SEC Fines Ernst & Young $100 Million After Auditors Cheat on Ethics Exams, Mislead Investigation

Ernst & Young LLP, one of the largest accounting firms in the world, has been fined $100 million by the Securities and Exchange Commission after admitting that its audit professionals cheated on certified public accountant licensing exams, and for withholding evidence of this misconduct from the SEC’s Enforcement Division during its investigation.

In addition to the fine, which is the largest ever imposed by the SEC against an audit firm, Ernst & Young agreed to “undertake extensive remedial measures to fix the firm’s ethical issues.”

Ernst & Young reportedly admitted that, over multiple years, “a significant number” of its audit professionals cheated on the ethics component of CPA exams and various continuing professional education courses required to maintain CPA licenses, including ones designed to ensure that accountants can properly evaluate whether clients’ financial statements comply with generally accepted accounting principles.

Ernst & Young further admitted that during the investigation of potential cheating at the firm, it made a submission conveying to the SEC that it did not have current issues with cheating when, in fact, the firm had been informed of potential cheating on a CPA ethics exam, the SEC said.

The SEC claims that Ernst & Young also admitted that it did not correct its submission even after it launched an internal investigation into cheating on CPA ethics and other exams and confirmed there had been cheating, and even after its senior lawyers discussed the matter with members of the firm’s senior management.
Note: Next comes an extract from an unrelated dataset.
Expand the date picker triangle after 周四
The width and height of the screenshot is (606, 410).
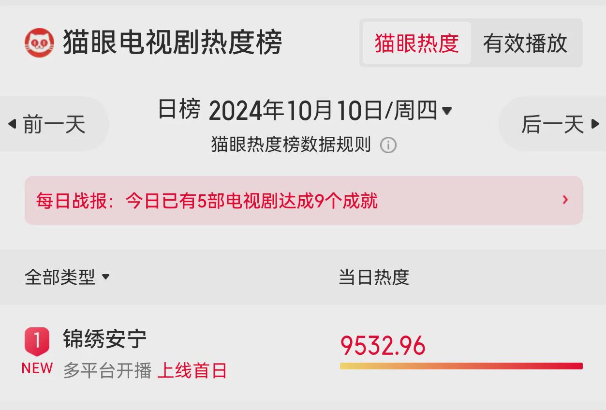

Thus, the SEC alleges that the firm did not cooperate in its investigation regarding its “materially misleading submission.”

“This action involves breaches of trust by gatekeepers within the gatekeeper entrusted to audit many of our nation’s public companies. It’s simply outrageous that the very professionals responsible for catching cheating by clients cheated on ethics exams of all things,” said Gurbir Grewal, director of the SEC’s Enforcement Division. “And it’s equally shocking that Ernst & Young hindered our investigation of this misconduct. This action should serve as a clear message that the SEC will not tolerate integrity failures by independent auditors who choose the easier wrong over the harder right.”

In addition to paying a $100 million penalty, the SEC requires Ernst & Young to engage in “extensive undertakings,” including retaining two separate independent consultants to help remediate its deficiencies.

One consultant will review the firm’s policies and procedures relating to ethics and integrity. The other will review EY’s conduct regarding its disclosure failures, including whether any employees contributed to the firm’s failure to correct its misleading submission.

“The SEC will not permit the submission of misleading information or any action that delays or frustrates our mandate to protect investors and our markets,” said Melissa R. Hodgman, Associate Director of the SEC’s Enforcement Division. “Ernst & Young faces significant sanctions and extensive remediation to ensure that its culture and conduct meet the ethical standards required of those responsible for the integrity of our capital markets.”

The SEC found that Ernst & Young violated a Public Company Accounting Oversight Board (PCAOB) rule requiring it to maintain integrity in the performance of a professional service, committed acts discreditable to the accounting profession, and failed to maintain an appropriate system of quality control.

The SEC’s investigation is continuing.